O Tribunal Regional do Trabalho (TRT) do Rio de Janeiro entendeu que o simples fato de adicionar pessoas no Facebook, por si só, não evidencia a existência de amizade íntima. A decisão é da 3ª Turma, que acolheu a preliminar do recurso de um trabalhador. Ele alegou que a decisão de primeiro grau cerceou seu direito de defesa ao indeferir o depoimento de uma testemunha, que comprovaria os fatos narrados na inicial. Com a decisão, o processo (nº 0011365- 97.2015.5.01.0058) retornará à vara de trabalho para reabertura da instrução processual, com a oitiva da testemunha. O trabalhador foi admitido em 2013, como assessor de relacionamento júnior, pela empresa IFP Promotora de Serviços de Consultoria e Cadastro.

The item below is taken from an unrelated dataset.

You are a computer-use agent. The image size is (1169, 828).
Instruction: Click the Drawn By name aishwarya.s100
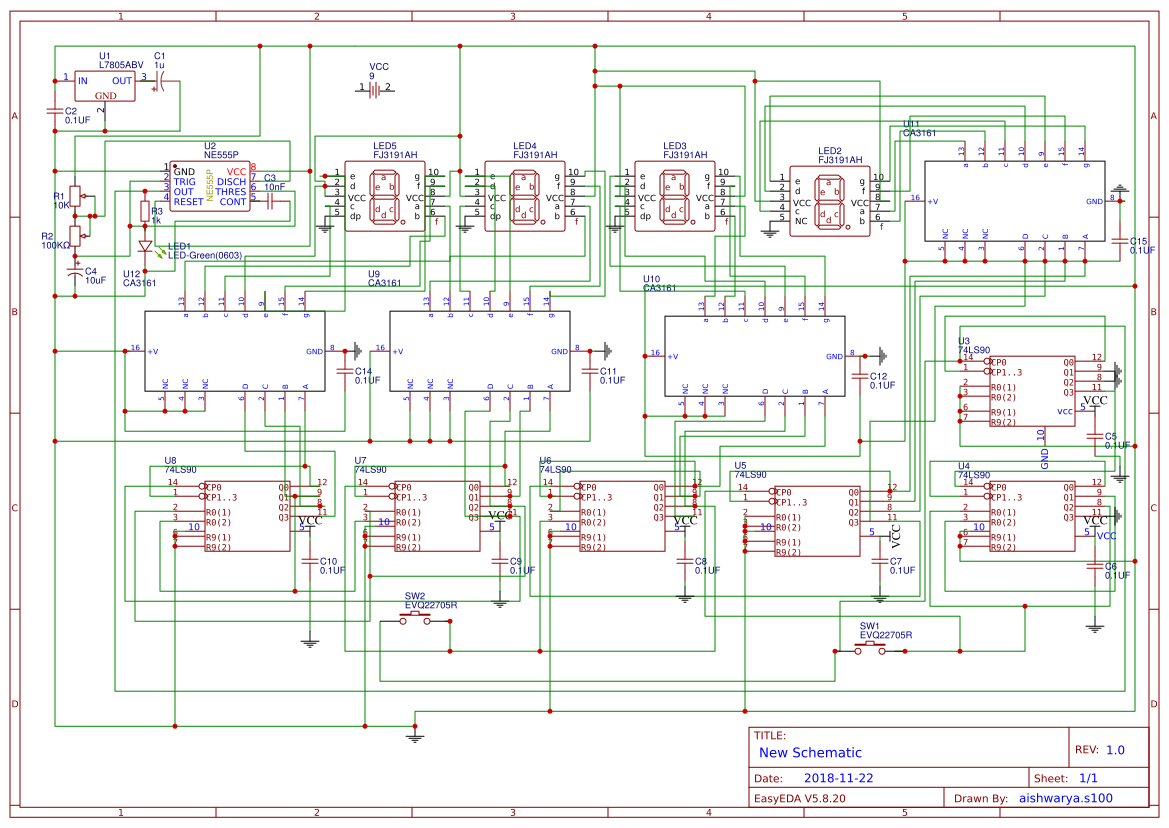point(1065,797)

Alegando dispensa imotivada em 2015, ajuizou reclamação trabalhista com vários pedidos, entre os quais indenização por dano moral por ofensas praticadas pelo superior hierárquico. Para comprovar o dano, o ex-empregado indicou uma testemunha. No entanto, o depoimento desta foi indeferido pelo juiz que proferiu sentença, argumentado que existiria uma relação de amizade entre a testemunha e o trabalhador em uma rede social (Facebook).

Bloqueio de conta

A Caixa Econômica Federal foi condenada pelo Tribunal Regional Federal (TRF) da 1ª Região a indenizar em R$ 9,9 mil reais, por danos morais, um cliente que teve sua conta poupança indevidamente bloqueada. A 6ª Turma entendeu que a instituição financeira agiu de forma incorreta (processo nº 0057318-09.2010.4. 01.3400). A medida foi adotada, segundo os desembargadores, por causa de um contrato de empréstimo, que não guarda nenhuma relação com a conta bloqueada. No recurso, a Caixa afirmou não existirem danos morais a serem reparados, uma vez que em todos os contratos de empréstimo há expressa previsão de que, em caso de inadimplência, a parte contratante autoriza a busca de recursos em quaisquer contas de sua titularidade. Insiste no argumento de que manteve o bloqueio da conta a fim de negociar o pagamento do débito com a correntista. Os argumentos da Caixa, porém, foram rejeitados pela Corte.